Take a truncated right quadrangular prism with its base on the $z=0$ plane and its top vertices given by:
${V}_{1}=\left(0,0,0\right),\phantom{\rule{1em}{0ex}}{V}_{2}=\left(1,0,a\right),\phantom{\rule{1em}{0ex}}{V}_{3}=\left(0,1,b\right),\phantom{\rule{1em}{0ex}}{V}_{4}=\left(2,2,2a+2b\right),$
with a and b positive constants.

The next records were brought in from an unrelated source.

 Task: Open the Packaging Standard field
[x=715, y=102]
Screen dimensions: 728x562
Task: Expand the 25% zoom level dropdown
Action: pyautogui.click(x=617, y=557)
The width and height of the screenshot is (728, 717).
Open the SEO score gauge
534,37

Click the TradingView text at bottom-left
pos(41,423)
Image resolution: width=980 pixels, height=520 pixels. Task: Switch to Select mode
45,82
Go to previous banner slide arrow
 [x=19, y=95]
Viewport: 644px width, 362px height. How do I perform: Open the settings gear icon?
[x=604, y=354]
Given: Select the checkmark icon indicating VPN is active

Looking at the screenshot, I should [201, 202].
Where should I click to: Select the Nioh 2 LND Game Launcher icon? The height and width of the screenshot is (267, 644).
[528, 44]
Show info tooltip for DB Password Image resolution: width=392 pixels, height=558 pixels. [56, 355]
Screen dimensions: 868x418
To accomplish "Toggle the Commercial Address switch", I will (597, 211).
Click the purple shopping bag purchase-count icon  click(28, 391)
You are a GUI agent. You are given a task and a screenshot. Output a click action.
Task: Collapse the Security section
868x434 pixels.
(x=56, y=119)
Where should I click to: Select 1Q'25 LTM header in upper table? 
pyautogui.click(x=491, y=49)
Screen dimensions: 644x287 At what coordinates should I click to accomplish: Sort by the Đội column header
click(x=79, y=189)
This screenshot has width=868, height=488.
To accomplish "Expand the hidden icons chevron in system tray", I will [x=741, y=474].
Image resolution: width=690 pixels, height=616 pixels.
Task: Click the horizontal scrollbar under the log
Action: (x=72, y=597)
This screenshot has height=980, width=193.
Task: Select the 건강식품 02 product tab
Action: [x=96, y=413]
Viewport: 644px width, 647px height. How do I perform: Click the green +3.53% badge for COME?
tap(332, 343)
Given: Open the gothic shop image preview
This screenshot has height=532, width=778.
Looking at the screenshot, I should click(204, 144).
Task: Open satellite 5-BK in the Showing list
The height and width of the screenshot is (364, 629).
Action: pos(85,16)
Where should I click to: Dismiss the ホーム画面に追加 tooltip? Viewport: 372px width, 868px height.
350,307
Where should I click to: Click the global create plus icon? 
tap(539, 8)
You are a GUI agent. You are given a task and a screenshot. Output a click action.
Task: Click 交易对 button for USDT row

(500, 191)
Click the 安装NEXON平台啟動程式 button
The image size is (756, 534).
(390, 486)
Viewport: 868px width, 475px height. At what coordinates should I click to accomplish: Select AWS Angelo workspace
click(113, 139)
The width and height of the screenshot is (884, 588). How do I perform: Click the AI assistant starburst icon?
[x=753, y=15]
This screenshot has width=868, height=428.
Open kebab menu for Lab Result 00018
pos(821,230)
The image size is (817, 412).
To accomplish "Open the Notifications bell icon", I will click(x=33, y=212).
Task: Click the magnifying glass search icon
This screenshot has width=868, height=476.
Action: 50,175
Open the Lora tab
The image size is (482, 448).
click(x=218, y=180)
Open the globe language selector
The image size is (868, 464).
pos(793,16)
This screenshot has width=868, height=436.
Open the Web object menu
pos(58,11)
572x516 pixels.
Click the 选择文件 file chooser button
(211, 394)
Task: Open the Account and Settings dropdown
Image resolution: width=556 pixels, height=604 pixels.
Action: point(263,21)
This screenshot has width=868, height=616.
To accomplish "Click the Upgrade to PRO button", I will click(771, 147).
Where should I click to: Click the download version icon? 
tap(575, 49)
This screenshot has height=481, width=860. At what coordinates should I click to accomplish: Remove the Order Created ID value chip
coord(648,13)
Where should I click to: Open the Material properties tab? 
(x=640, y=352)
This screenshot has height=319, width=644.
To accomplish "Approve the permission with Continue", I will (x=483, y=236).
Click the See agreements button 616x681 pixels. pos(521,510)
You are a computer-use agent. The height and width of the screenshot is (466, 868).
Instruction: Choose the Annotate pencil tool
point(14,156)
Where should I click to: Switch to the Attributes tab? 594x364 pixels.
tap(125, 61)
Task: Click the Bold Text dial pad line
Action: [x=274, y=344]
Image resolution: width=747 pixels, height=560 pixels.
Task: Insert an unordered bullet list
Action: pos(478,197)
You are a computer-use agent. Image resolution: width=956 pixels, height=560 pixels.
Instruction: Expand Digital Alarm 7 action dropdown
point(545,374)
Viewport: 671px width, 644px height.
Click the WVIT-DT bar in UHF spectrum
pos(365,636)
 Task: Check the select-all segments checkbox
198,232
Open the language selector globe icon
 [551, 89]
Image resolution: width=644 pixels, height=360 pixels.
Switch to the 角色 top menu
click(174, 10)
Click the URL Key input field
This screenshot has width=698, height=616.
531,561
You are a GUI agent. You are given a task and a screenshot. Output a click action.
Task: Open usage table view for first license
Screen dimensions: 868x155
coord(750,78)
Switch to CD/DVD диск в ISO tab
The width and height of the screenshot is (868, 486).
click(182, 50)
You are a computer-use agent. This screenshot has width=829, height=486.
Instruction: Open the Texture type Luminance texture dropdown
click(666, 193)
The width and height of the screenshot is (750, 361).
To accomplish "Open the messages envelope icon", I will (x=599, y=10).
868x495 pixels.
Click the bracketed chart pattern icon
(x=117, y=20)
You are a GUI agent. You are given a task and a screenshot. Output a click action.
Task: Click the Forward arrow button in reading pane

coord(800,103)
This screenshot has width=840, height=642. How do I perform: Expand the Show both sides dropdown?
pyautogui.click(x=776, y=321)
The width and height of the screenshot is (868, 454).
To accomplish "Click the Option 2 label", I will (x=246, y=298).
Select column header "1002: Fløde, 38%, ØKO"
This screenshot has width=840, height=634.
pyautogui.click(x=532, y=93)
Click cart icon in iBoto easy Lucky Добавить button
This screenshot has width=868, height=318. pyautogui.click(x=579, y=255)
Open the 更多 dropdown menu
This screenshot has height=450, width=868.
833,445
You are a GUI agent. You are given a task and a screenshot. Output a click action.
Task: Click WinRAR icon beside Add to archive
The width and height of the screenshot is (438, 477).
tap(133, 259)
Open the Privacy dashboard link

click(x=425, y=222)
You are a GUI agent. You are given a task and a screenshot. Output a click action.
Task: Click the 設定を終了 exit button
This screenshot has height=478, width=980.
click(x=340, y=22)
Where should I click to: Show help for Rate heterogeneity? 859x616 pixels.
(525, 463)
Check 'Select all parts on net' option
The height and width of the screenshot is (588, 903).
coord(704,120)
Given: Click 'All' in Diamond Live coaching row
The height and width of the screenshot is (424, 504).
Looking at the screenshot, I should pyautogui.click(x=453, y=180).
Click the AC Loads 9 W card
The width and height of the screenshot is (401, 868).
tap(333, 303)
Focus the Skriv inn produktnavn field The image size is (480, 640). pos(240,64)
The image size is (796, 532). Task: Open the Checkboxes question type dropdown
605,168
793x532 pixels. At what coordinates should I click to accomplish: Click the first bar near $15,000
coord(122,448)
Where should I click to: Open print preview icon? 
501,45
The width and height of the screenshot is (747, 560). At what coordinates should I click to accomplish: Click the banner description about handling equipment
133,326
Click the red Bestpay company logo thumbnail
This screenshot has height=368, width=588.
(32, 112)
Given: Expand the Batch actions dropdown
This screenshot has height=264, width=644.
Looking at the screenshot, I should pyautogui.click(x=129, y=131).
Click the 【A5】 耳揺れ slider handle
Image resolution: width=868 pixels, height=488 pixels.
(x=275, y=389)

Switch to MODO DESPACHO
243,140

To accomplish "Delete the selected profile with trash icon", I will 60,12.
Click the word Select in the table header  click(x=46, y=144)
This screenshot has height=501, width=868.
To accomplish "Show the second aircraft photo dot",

Note that those points all lie in the same plane, because $\stackrel{\to }{{V}_{1}{V}_{4}}=2\cdot \stackrel{\to }{{V}_{1}{V}_{2}}+2\cdot \stackrel{\to }{{V}_{1}{V}_{3}}$.
Step 2
The volume of this solid can be computed dividing it into two truncated triangular prisms with a plane passing through y-axis and ${V}_{4}$. Both their bases have unit area, hence applying the formula for the triangular case with ${h}_{1}=0$, ${h}_{2}=a$, ${h}_{3}=b$, ${h}_{4}=2a+2b$ we get:
$V=\frac{{A}_{1}}{3}\left({h}_{1}+{h}_{2}+{h}_{4}\right)+\frac{{A}_{2}}{3}\left({h}_{1}+{h}_{3}+{h}_{4}\right)=\frac{1}{3}\left(3a+2b\right)+\frac{1}{3}\left(2a+3b\right)=\frac{5}{3}\left(a+b\right).$
On the other hand, if your generalised formula were true, we would have:
$V=\frac{{A}_{1}+{A}_{2}}{4}\left({h}_{1}+{h}_{2}+{h}_{3}+{h}_{4}\right)=\frac{3}{2}\left(a+b\right).$
Hence the generalised formula doesn't work.